Benefit obligation at beginning of year
  $ 5,879     $ 5,660  
Service cost
    146       182  
Interest cost
    387       435  
Benefits paid
    (282 )     (324 )
Actuarial loss (gain)
    628       (74 )
 
Balance at end of year
    6,758       5,879  
 
Change in plan assets
               
Fair value of plan assets at beginning of year
    5,093       7,624  
Actual return (loss) on plan assets
    792       (2,234 )
Employer contributions
    24       27  
Benefits paid
    (282 )     (324 )
 
Fair value of plan assets at end of year
    5,627       5,093  
 
Accrued liability
  $ (1,131 )   $ (786 )
 
At December 31, 2009, the projected benefit obligations for the qualified and non-qualified pension plans were $6.3 billion and $0.4 billion, respectively. All pension plan assets are related to the qualified pension plan.

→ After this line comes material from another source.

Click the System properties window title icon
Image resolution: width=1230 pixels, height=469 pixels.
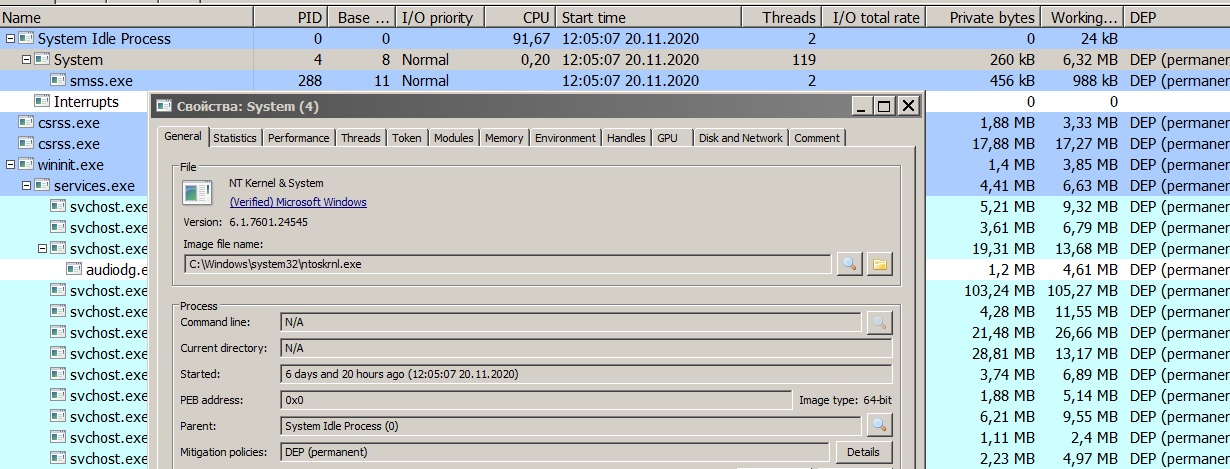coord(163,106)
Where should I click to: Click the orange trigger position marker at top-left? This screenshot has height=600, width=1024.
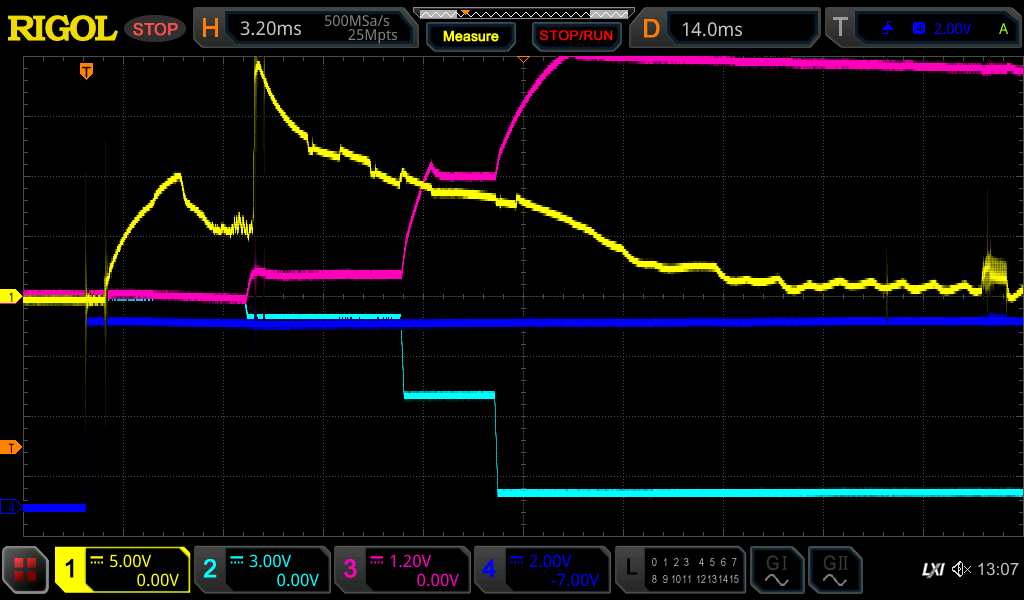(x=87, y=71)
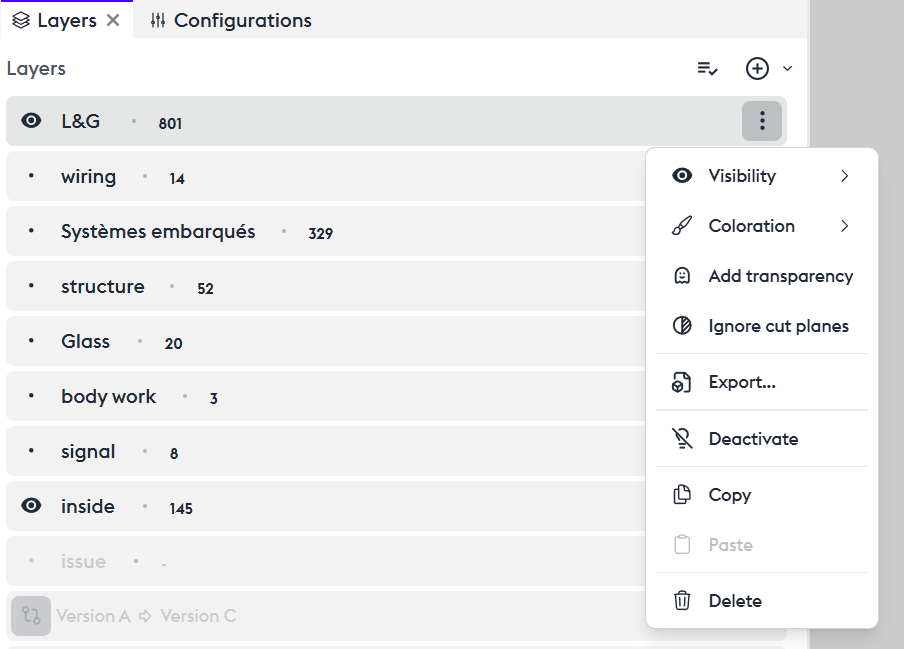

Pension plan assets are managed and invested in accordance with all applicable requirements, including ERISA and the Internal Revenue Code of 1986, as amended (Internal Revenue Code). In 2009, in determining the optimal asset allocation for the pension fund, the Company performed an extensive study based on projections of both assets and liabilities over a 10-year forward horizon. The primary goal of the study was to maximize plan funded status. The Company’s investment policy covers a diversified mix of assets, including equity and fixed income securities, real estate, and private equity. Derivative instruments are used primarily to gain efficient exposure to the various asset classes and as hedging tools. The Company minimizes the risk of large losses primarily through diversification but also monitors and manages other aspects of risk. The actual composition of the Company’s pension plan assets as of December 31, 2009 and 2008, along with the targeted mix of assets, is presented below:
                         
    Target     2009     2008  
Domestic equity
    29 %     33 %     34 %
International equity
    28       29       23  
Fixed income
    15       15       14  
Special situations
    3              
Real estate investments
    15       13       19  
Private equity
    10       10       10  
 
Total
    100 %     100 %     100 %
 
The investment strategy for plan assets related to the Company’s defined benefit plan is to be broadly diversified across major asset classes. The asset allocation is established after consideration of various factors that affect the assets and liabilities of the pension plan including, but not limited to, historical and expected returns, volatility, correlations of asset classes, the current level of assets and liabilities, and the assumed growth in assets and liabilities. Because a significant portion of the liability of the pension plan is long-term in nature, the assets are invested consistent with long-term investment expectations for return and risk. To manage the actual asset class exposures relative to the target asset allocation, the Company employs a formal rebalancing program. As additional risk management, external investment managers and service providers are subject to written guidelines to ensure appropriate and prudent investment practices.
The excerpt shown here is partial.